- [Extracted data]:
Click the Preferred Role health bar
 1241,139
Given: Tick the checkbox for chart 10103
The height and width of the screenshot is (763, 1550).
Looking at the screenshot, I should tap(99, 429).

- [Problem requirements]: Each line of the material should be repeated exactly as it reads.

- [Task response]:
Click the Preferred Role health bar
 1241,139
Given: Tick the checkbox for chart 10103
The height and width of the screenshot is (763, 1550).
Looking at the screenshot, I should tap(99, 429).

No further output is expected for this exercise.